As readers of this blog know, the pursuit of bull trout on Lake Billy Chinook using fly fishing gear dramatically changed with the reintroduction of steelhead and spring chinook salmon in the Upper Deschutes Basin.  Prior to this, fly anglers would target bull trout chasing kokanee smolts in late winter and early spring as they moved out of the Metolius River.  (The Metolius arm of LBC opens March 1, be sure to get your tribal permit, which are not yet available for 2024 as I write this.)  Since reintroduction efforts began, however, salmon and steelhead have been planted in the Crooked, Metolius, and Middle Deschutes Rivers and their tributaries, making those arms of LBC attractive places to fish as well. 
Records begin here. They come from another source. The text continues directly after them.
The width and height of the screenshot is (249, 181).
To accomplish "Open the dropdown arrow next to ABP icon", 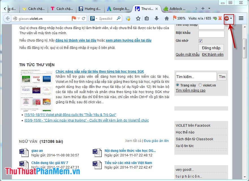I will [x=231, y=19].
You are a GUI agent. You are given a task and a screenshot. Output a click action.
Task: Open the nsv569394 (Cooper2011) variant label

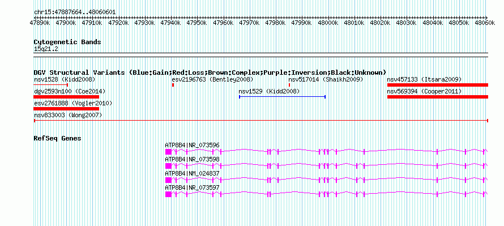point(424,92)
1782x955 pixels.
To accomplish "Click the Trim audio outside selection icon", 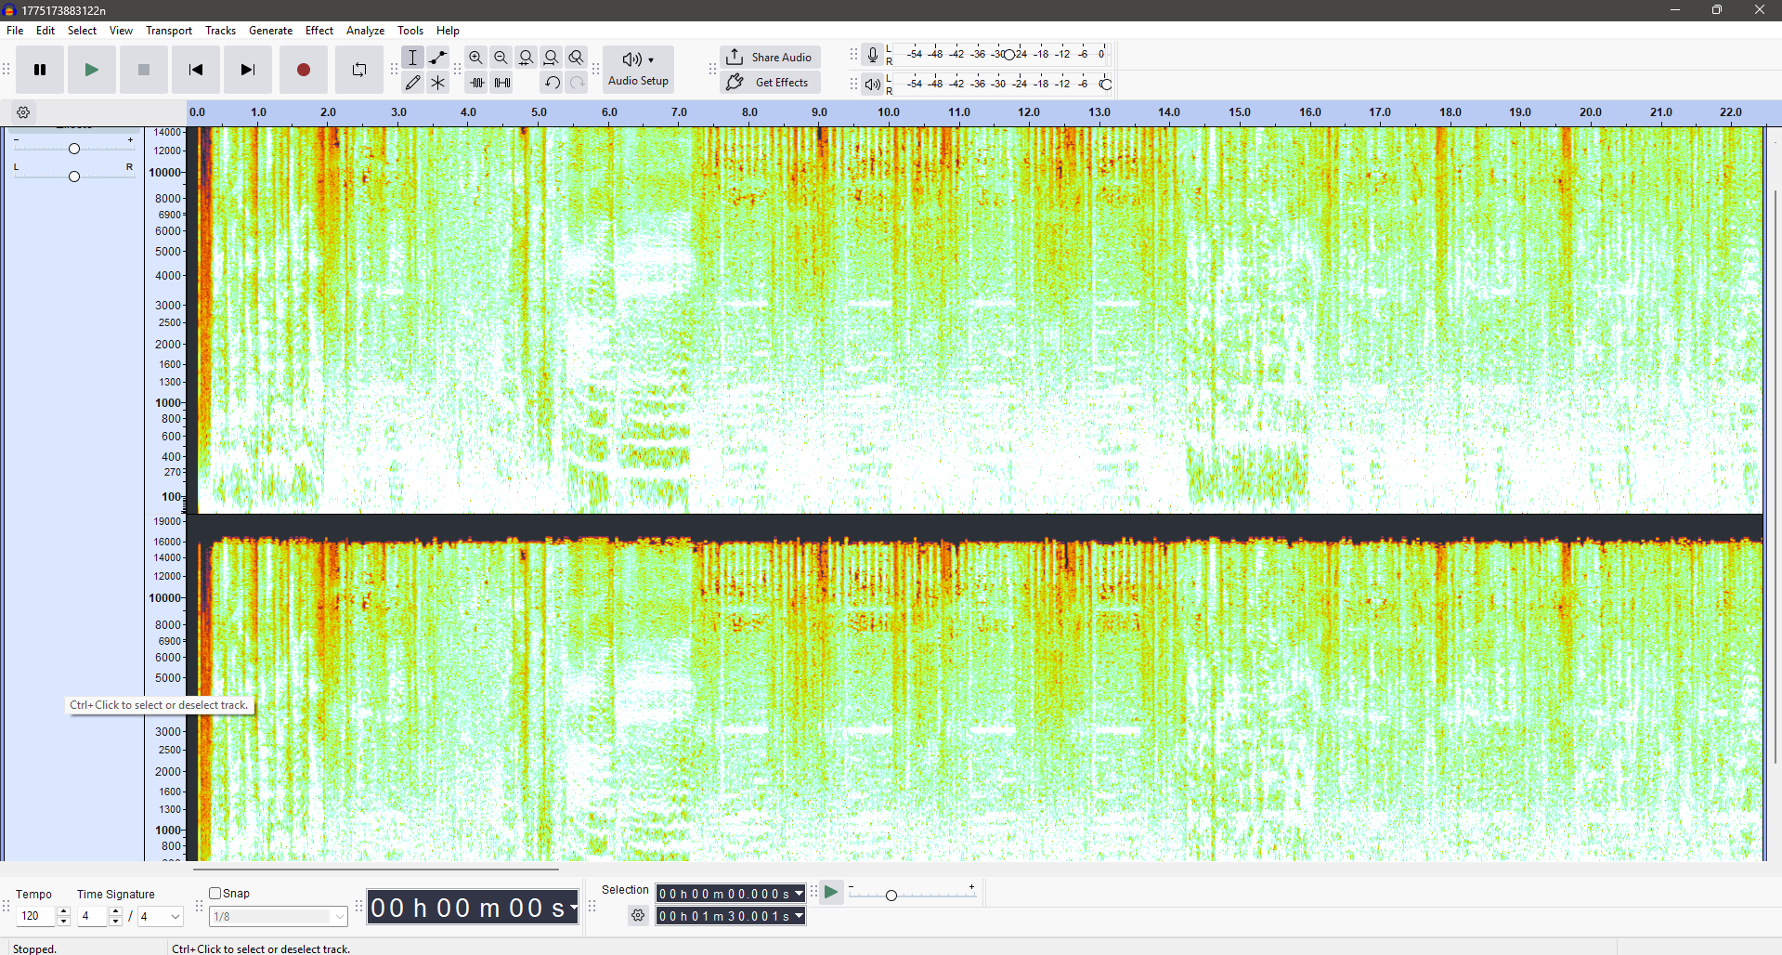I will [477, 83].
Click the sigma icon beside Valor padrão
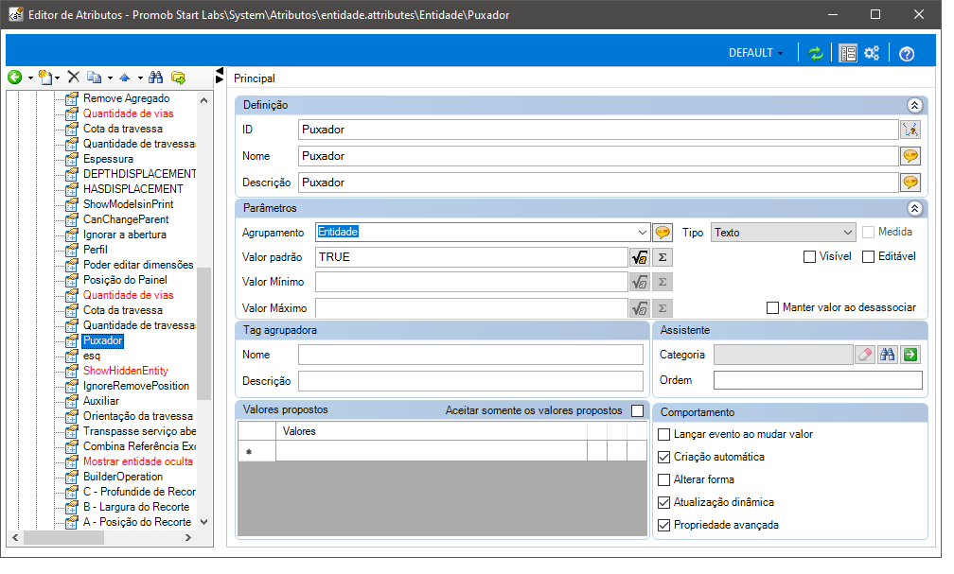 (663, 257)
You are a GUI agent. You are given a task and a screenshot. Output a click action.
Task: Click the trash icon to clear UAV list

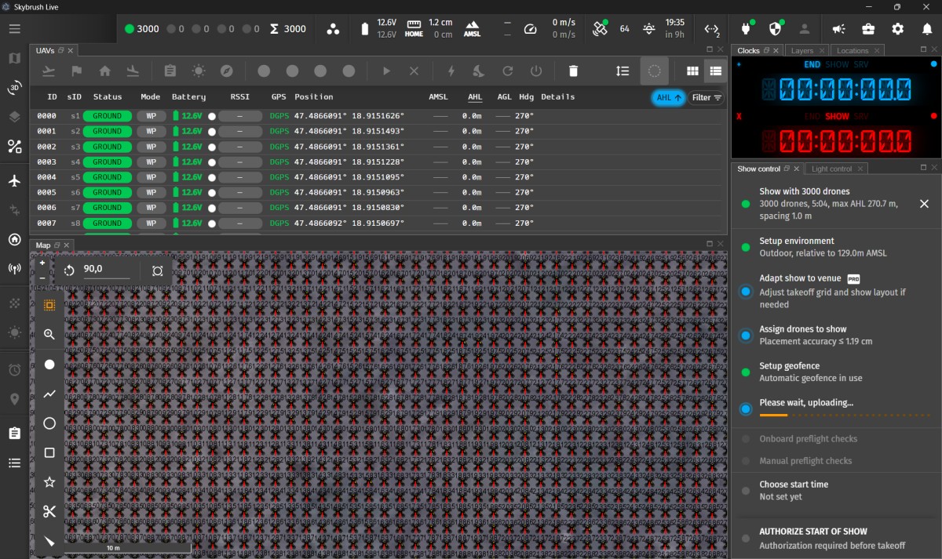[x=573, y=71]
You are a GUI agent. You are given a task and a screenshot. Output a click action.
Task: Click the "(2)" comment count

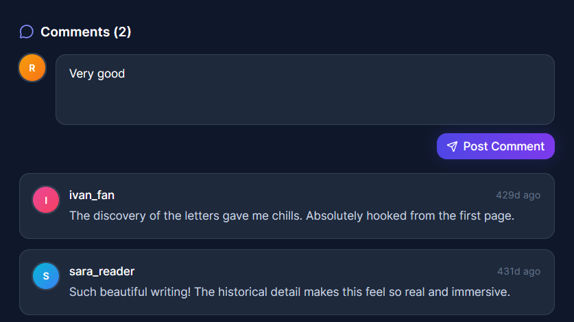pos(122,32)
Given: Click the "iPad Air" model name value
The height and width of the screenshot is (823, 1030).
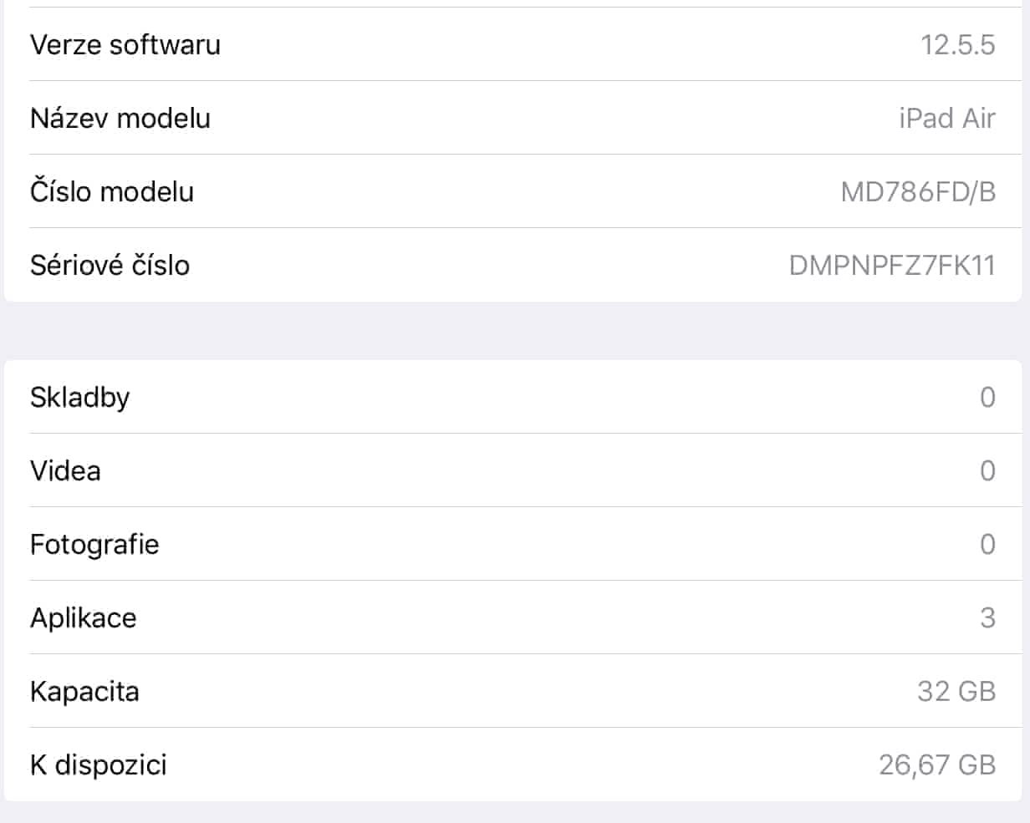Looking at the screenshot, I should 946,118.
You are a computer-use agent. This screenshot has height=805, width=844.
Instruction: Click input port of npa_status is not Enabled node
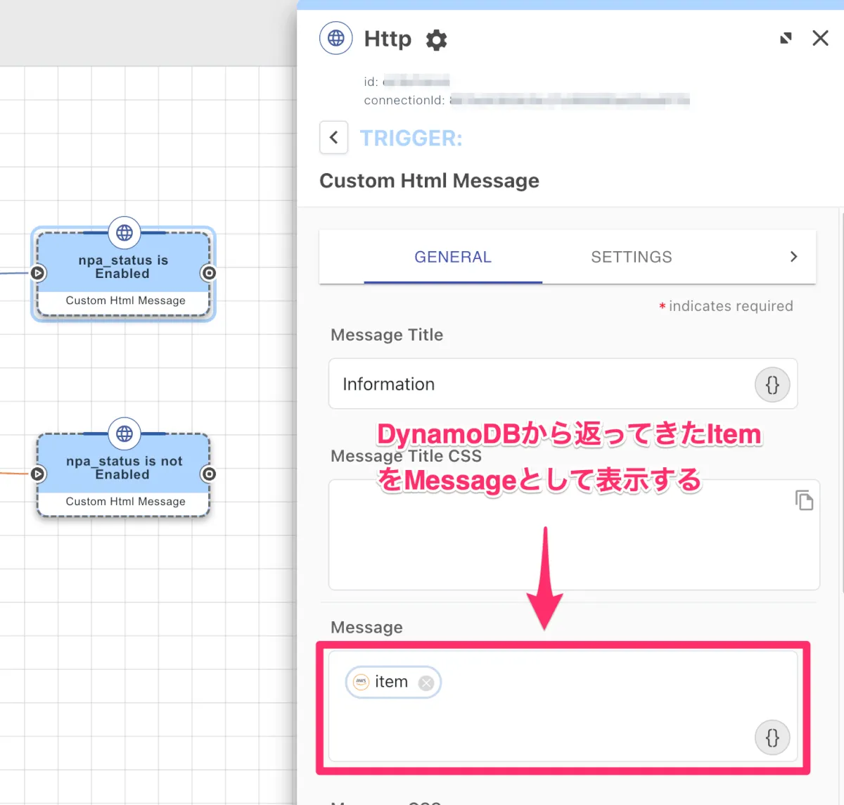coord(38,474)
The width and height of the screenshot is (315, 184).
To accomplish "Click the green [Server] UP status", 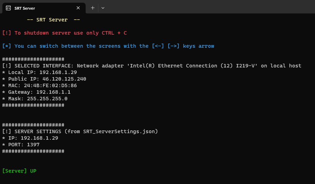I will coord(19,171).
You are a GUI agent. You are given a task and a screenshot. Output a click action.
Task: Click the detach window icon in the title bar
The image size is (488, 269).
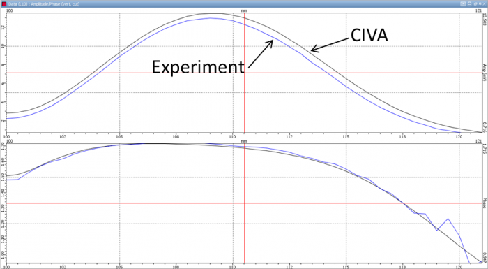click(x=475, y=4)
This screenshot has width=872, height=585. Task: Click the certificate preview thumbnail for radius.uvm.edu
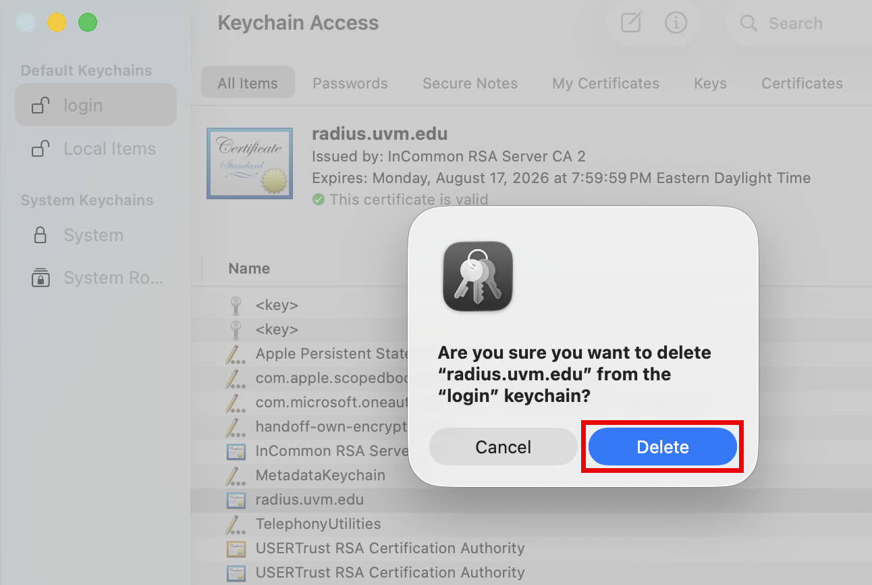(249, 163)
This year 77,500 steelhead smolts will be planted in the Crooked River and its tributaries along with Wychus Creek where they will move down to the Middle Deschutes. The first release in the Crooked will be on February 28, the last on May 7. There will be two releases in Wychus Creek on April 9 and 15. 34,000 chinook smolts will be released as well. Most will be released on March 21 in the Metolius, and a smaller number in a tributary of the Crooked on March 25 and in Wychus Creek on March 26. Some smolts move pretty quickly down river while others linger, so this is an opportunity that will last well into May.

Obviously, the goal is to target bull trout chasing smolts, so do your best to release any smolts with care. Removing the barb on your hook will help a lot and should not decrease your catch rate of bull trout. They usually don’t let go.